First i'm new to UCS so excuse my lack of knowledge. I had some questions about ISCSI and NFS traffic over 10GB ethernet.
We are planning on having 5548's and two 6248's interconnects, when does it make sense to use the 5548's for our ISCSI SAN's versus using Appliance ports on the interconnects? It makes more sense to me to connect them to the 5548's.
Should this traffic but on a seperate port channel or just on the port channel with the rest of the traffic on a isolated VLAN.
Does it make sense to pin VNICS to interconnect ports or is that unneccessary with all the bandwidth?
In regards to your questions, unless the iSCSI SANs have dedicated ports just for UCS, or is solely to provide storage for UCS, then I wouldn't do direct attach. It's a far simpler design if you connect via your 5548's especially if you're going to server traffic to servers outside of the UCS system also.
Unless you have extremely high iSCSI utilization, I probably wouldn't suggest you'd need a separate uplink Pin Group either. Pin Groups can be used here, but they do add complexity and having a multi-10G uplink port channel you'll likely never push it to capacity anyway. A single uplink port channel should be adequate and keep it simple at the same time.
Along with this allow the system to round robin your vnics to uplinks. If you're not using Pin Group Uplinks, then you don't need to do vNIC pinning. Again, more complexity and in your case unless you're versed on troubleshooting and supporting it, I would stick to the straightforward design.
What I would suggest is the following:
- Put all your iSCSI traffic on a separate L2 VLAN.
- Try to locate your target iSCSI SAN on this same VLAN (avoid routing and packet fragmentation)
- Enable Jumbo frames on this VLAN End-to-End. (There are multiple whitepapers and posts on this topic). iSCSI + Jumbo Frames @ 10G is the closest thing you'll get to Fibre Channel performance on a SAN.
- Setup one of the UCS Class of Service queus for Jumbo frames (this will set your MTU accordingly).
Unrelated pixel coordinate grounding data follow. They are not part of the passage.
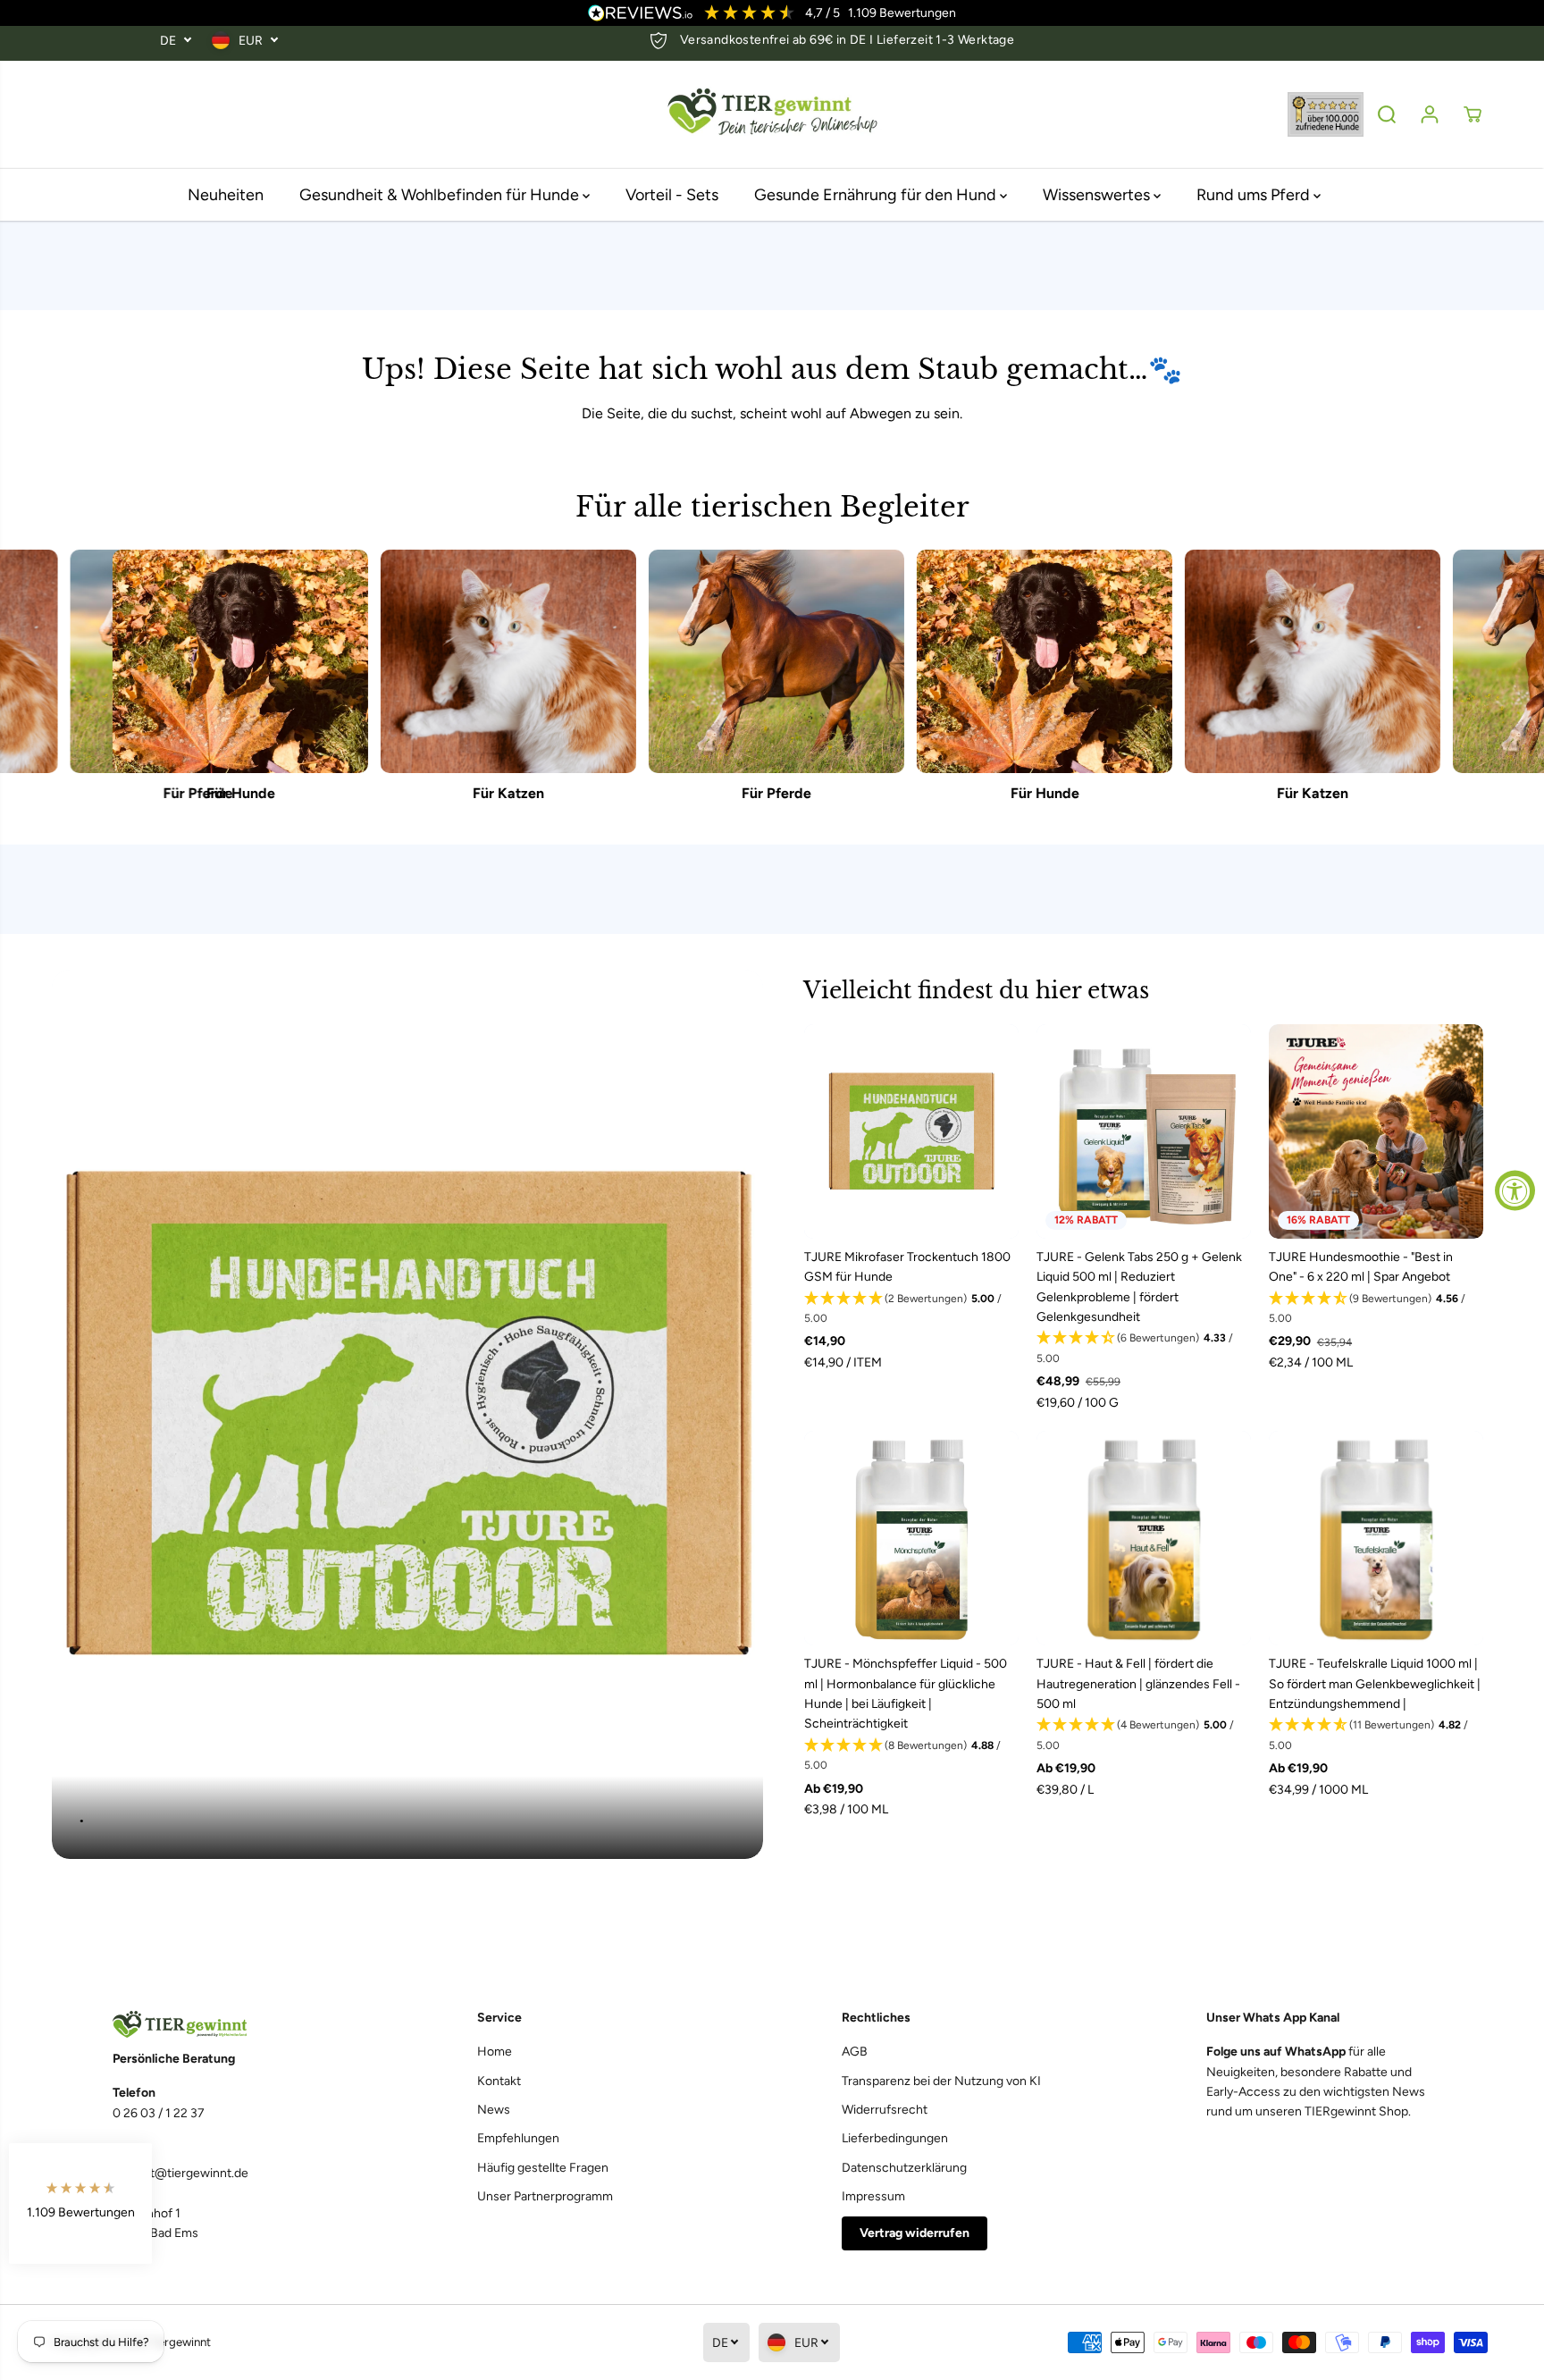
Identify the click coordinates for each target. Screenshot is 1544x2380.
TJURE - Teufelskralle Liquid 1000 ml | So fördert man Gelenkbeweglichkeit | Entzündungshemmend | (1375, 1683)
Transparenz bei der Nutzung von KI (941, 2081)
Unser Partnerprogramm (545, 2196)
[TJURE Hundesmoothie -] (1376, 1131)
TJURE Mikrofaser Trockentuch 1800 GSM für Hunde (907, 1266)
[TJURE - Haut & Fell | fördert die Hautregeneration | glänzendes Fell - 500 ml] (1143, 1538)
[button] (911, 1309)
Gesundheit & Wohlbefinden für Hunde (441, 195)
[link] (225, 2025)
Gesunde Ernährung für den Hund (877, 195)
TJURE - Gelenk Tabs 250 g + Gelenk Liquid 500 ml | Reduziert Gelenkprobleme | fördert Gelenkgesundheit (1139, 1287)
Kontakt (499, 2081)
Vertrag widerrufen (914, 2233)
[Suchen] (1386, 114)
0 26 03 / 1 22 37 (159, 2113)
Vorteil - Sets (671, 195)
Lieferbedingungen (895, 2138)
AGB (855, 2051)
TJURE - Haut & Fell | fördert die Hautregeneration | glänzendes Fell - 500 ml (1138, 1683)
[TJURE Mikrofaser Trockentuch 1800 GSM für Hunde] (911, 1131)
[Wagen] (1472, 114)
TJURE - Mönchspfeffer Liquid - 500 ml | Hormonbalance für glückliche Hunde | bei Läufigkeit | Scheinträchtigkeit (905, 1693)
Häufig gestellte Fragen (542, 2167)
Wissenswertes (1098, 195)
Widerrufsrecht (884, 2109)
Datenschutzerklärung (904, 2167)
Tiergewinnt (180, 2341)
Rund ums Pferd (1254, 195)
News (493, 2109)
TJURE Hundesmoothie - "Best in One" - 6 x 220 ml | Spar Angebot (1361, 1266)
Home (494, 2051)
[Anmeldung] (1429, 114)
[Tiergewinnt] (772, 115)
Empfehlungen (518, 2138)
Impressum (873, 2196)
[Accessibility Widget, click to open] (1515, 1190)
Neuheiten (226, 195)
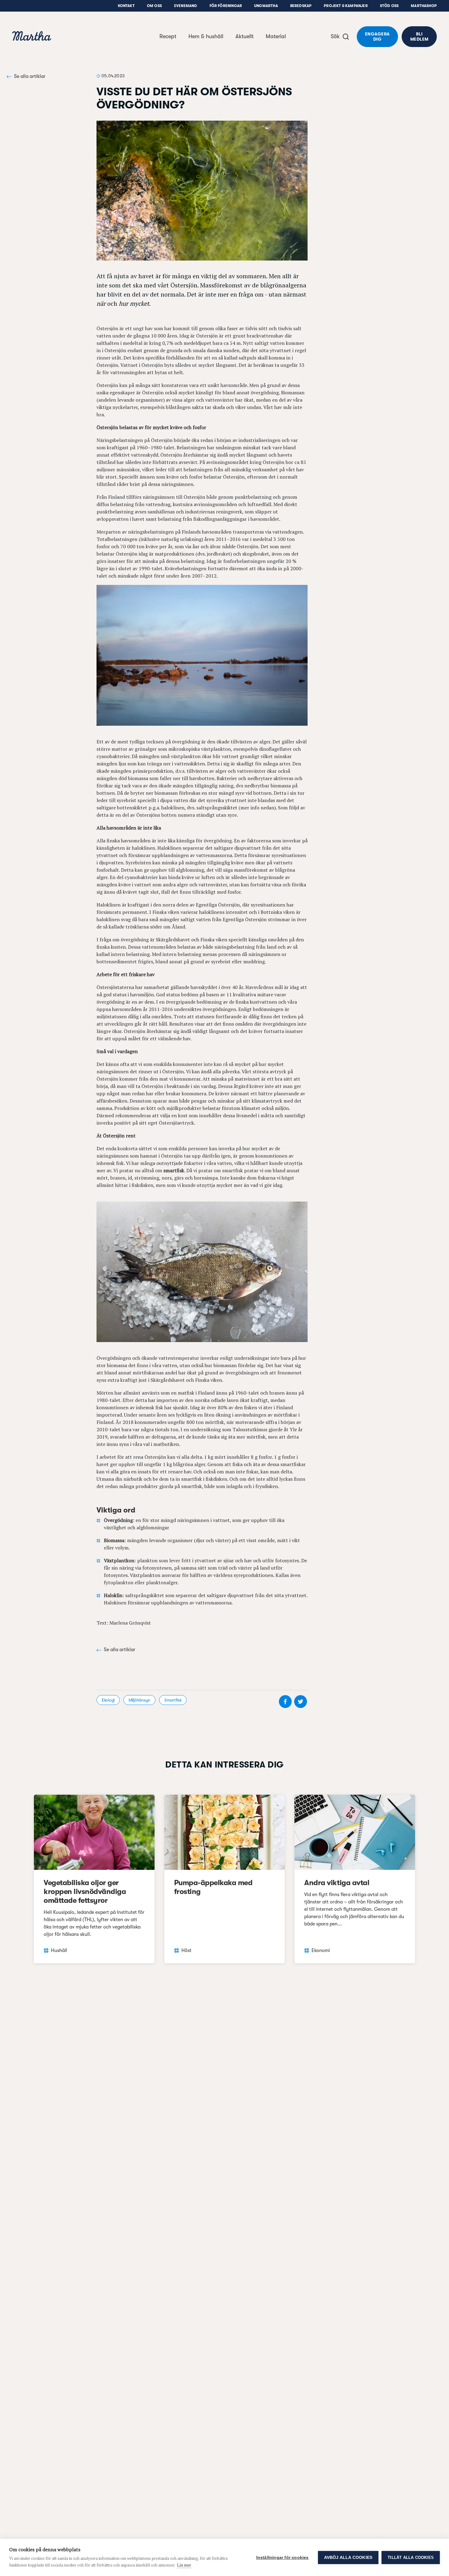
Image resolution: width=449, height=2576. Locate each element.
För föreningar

One thing that's often missed here, is appropriately marking the CoS on the return traffic. You would do this on the interface & switch the iSCSI SAN directly connects to, which should be the 5548's in your case.
Great, thanks for the advice. Couple of other questions in regards to Vmware environments.
When would I use Dynamic Vnics or not use them? I assume I don't want my vnics changing, I don't understand the concept behind Dynamic Vnics.
When designing say Vnics for vmotion, iscsi, etc. Would I use two of them, one to fabric A and one to Fabric B or do I just need one as UCS handles the redundancy? I think I read somewhere to do one to each fabric but not to use teaming in Vmware, set one for Active and one for passive/standby.
Dynamic vNICs (aka VM-FEX) is a 1000v-style vNIC assignment of UCS resources directly to VMs. Essentially it gives you network control (via port profiles) for VMs from UCS. There's a wealth of resources detailing dynamic vNICs. Here's a couple to review.
As for the teaming, if you have an Adapter that support Failover Failover (M71 or M81 series adaptors), then you can have a single vNIC visible to the host in which UCS will failover if there is a fabric failure. Any failures are transparent to the host. If you'd prefer the host to be aware of a path failure and respond accordingly you can go the tradition route and use two vNICs, one to each fabric but there's no Port Channeling (teaming based on IP hash). You can use both NICs simultaneously still by using the default vSwitch teaming method (teaming based on virtual port ID) or by using active/passive teaming.
I prefer utilizing both adapters with the default teaming method. This provides 2 x 10G active uplinks, rather than only 10G which is what a single vNIC with Fabric Failover & Active/Passive teaming would provide.